At Variety PURPOSE conference, Walmart ask for more family friendly films

 

Variety

 

Walmart has a message for producers of family-friendly entertainment content: Don’t be a stranger.

Stephen Quinn, exec veep and chief marketing officer of Walmart, urged producers and distribs to alert the retail giant about prospective programs early on to give the company the opportunity to help sponsor and promote family friendly fare.

Walmart is hungry to advertise in more faith-infused and family friendly fare because it has a clear benefit in boosting the impact of its marketing messages, Quinn told attendees Friday at the Purpose summit on family and faith-based entertainment presented by Variety and Rogers and Cowan at the Four Seasons Beverly Hills.

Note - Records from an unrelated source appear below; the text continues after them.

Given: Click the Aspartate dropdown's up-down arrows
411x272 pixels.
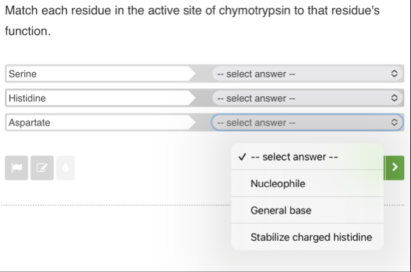Looking at the screenshot, I should [x=393, y=123].
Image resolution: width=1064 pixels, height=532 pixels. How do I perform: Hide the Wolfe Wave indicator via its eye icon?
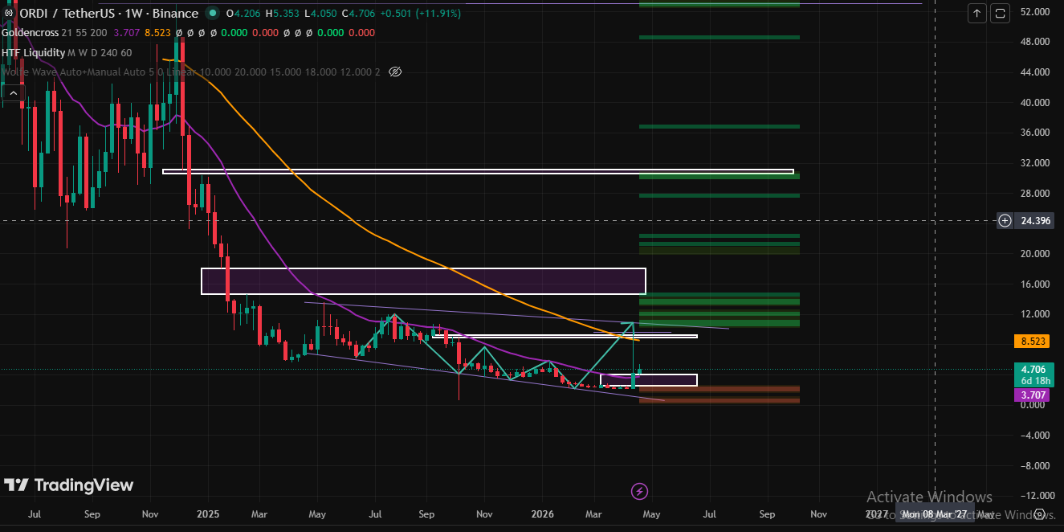394,72
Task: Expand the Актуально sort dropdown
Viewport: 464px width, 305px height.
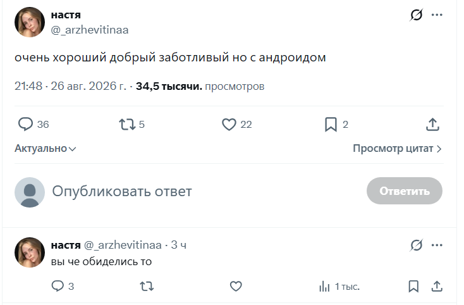Action: tap(46, 148)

“We want to work with (producers) early,” Quinn said during his opening keynote Q&A with Ben Simon, co-chair of the Assn. of National Advertisers Alliance for Family Entertainment and also senior director of Walmart.

“We can get behind the promotion of some of this programming by featuring it in our in-store network, talking about it on our social media channels,” Quinn said, noting that Walmart has some 30 million Facebook fans.

Quinn emphasized that Walmart is aware of its responsibility as one of the nation’s largest employers and advertisers to support what it views as worthy programming. In Quinn’s view, there’s a serious supply and demand issue in the volume of family fare coming from Hollywood — an assertion that was music to the ears of confab attendees.

“We need a lot more of this content,” Quinn said. “We’re emboldened at Walmart as we’ve gotten behind these kind of things we’re seeing a real reaction from our customers and our associates.”

He cited the success of Mark Burnett and Roma Downey’s “Bible” miniseries for the History cabler as an example of a high-end production that yielded huge returns for Walmart, thanks to homevid and merchandising sales.

“This content has to compete from a quality standpoint as well,” Quinn said. “We’re here to get behind this content.”

Another retail juggernaut for Walmart these days is A&E Network’s “Duck Dynasty,” which has struck a chord with heartland consumers.

The presence of the Walmart execs at the confab drew a handful of demonstrators outside the hotel repping the OurWalmart campaign, which aims to pressure the company to raise wages for employees, among other issues.

In related news:

The CEO of the Natl. Assoc. of Theater Owners told the CinemaCon audience this week, “Make more family-friendly films and fewer R-rated titles. Americans have made their choice.”